Here's a close look at Kroger's most recent dividend increase, the company's prospects for further dividend growth in the coming years, and why income investors may want to buy shares.
Boosting its dividend
Kroger is increasing its dividend by 14%, the company said in a press release last Thursday. This means Kroger's quarterly dividend is increasing from $0.14 to $0.16, or $0.64 annually. The dividend will first be paid out on Sept. 1, 2019, to shareholders of record as of close of business on Aug. 15, 2019.
"Kroger's 14 percent dividend increase underscores our Board of Director's confidence in the momentum we are building in the second year of Restock Kroger and our ability to deliver strong free cash flow," said Kroger CEO Rodney McMullen in the press release.
This higher dividend gives Kroger a meaningful dividend yield of 3%, easily beating the average dividend yield of stocks in the S&P 500 of 1.9%.
Expect more growth
While a substantial dividend yield is nice for investors looking for income, investors want dividend growth, too. Fortunately, Kroger shines in that regard.
Showing how management prioritizes dividend growth, the company's dividend has increased at an average annual rate of 13% since the dividend was reinstated in 2006. In addition, the company has raised its dividend for 13 years straight.
If this dividend history isn't enough to demonstrate management's prioritization of dividend growth, consider that management explicitly stated in its press release about its dividend increase that it expects its payout to continue increasing over time.
In addition, Kroger's underlying business looks poised to easily support dividend growth. For instance, the company brought in an impressive $954 million in free cash flow (cash from operations less capital expenditures) in trailing 12 months, yet it paid out just $440 million in dividends. This means Kroger has plenty of wiggle room for its dividend, protecting it during a downturn and increasing the odds of substantial dividend increases in the coming years.

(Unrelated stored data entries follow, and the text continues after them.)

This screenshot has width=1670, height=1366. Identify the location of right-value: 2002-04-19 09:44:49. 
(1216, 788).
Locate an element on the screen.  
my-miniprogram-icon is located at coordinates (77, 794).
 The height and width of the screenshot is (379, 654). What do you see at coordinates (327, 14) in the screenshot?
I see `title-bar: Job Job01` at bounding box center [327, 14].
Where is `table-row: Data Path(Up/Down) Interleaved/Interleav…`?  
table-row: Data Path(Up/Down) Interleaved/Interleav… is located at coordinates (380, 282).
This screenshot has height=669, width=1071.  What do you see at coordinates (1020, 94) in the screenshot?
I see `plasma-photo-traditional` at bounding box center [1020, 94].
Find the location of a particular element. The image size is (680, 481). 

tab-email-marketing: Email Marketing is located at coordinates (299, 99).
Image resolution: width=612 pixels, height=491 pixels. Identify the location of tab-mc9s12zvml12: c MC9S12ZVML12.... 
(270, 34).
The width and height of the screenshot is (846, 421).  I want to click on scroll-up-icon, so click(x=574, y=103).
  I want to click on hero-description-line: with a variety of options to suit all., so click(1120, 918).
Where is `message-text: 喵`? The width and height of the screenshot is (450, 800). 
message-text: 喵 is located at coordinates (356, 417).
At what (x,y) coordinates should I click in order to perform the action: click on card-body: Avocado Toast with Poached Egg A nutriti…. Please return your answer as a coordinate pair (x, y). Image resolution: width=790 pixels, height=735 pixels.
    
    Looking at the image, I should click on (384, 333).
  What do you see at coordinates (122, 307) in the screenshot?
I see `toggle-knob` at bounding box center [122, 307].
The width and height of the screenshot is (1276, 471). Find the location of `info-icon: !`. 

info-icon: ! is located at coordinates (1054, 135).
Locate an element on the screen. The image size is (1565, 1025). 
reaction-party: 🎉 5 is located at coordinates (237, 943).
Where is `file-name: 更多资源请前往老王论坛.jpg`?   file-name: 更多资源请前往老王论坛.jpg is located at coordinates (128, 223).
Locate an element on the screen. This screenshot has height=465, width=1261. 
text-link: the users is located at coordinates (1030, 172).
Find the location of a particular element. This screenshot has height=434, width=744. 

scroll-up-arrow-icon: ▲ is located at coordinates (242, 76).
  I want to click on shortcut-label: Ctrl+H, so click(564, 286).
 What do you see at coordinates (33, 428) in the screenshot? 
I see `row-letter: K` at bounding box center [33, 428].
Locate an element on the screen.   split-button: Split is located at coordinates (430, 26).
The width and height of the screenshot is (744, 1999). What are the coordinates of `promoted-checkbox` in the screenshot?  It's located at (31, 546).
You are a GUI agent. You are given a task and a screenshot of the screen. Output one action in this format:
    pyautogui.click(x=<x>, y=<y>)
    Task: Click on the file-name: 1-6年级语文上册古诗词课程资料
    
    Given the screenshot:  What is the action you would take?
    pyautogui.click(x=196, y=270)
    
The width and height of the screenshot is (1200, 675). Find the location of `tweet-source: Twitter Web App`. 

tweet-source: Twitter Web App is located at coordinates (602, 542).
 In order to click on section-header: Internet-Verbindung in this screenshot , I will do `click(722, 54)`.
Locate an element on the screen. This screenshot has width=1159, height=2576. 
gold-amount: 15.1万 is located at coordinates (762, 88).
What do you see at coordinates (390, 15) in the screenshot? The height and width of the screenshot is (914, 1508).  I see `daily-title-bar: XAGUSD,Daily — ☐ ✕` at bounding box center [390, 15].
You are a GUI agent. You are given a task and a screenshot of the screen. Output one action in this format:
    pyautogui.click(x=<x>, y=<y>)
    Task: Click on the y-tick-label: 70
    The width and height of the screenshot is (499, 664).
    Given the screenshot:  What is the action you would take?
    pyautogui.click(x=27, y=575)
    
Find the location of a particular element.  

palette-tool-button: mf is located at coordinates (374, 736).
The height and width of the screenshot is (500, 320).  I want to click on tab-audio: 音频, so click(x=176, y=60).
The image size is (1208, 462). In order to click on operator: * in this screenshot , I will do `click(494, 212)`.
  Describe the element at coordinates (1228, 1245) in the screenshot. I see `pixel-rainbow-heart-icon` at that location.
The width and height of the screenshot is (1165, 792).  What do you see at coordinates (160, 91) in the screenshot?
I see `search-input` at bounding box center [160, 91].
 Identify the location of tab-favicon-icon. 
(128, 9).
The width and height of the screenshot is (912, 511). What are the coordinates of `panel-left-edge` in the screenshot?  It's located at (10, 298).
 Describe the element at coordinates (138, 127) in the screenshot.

Should income investors buy shares?
Perhaps the biggest downside to Kroger's dividend is the company's slow growth. Sales only increased 2% in Kroger's most recent quarter when adjusted to exclude fuel sales and the impact of selling its convenience store business unit. In addition, the company's non-GAAP (adjusted) earnings per share decreased slightly from $0.73 to $0.72 during the same period.
But investors should note that same-store sales are on the rise, increasing 1.5% in the first quarter of 2019. In addition, digital sales were up 42% year over year, highlighting the momentum of the company's Restock Kroger transformation plan. Further, Kroger expects full-year 2019 same-store sales to rise 2% to 2.5%. Pairing these metrics with the company's meaty dividend, Kroger looks like a solid bet for income investors.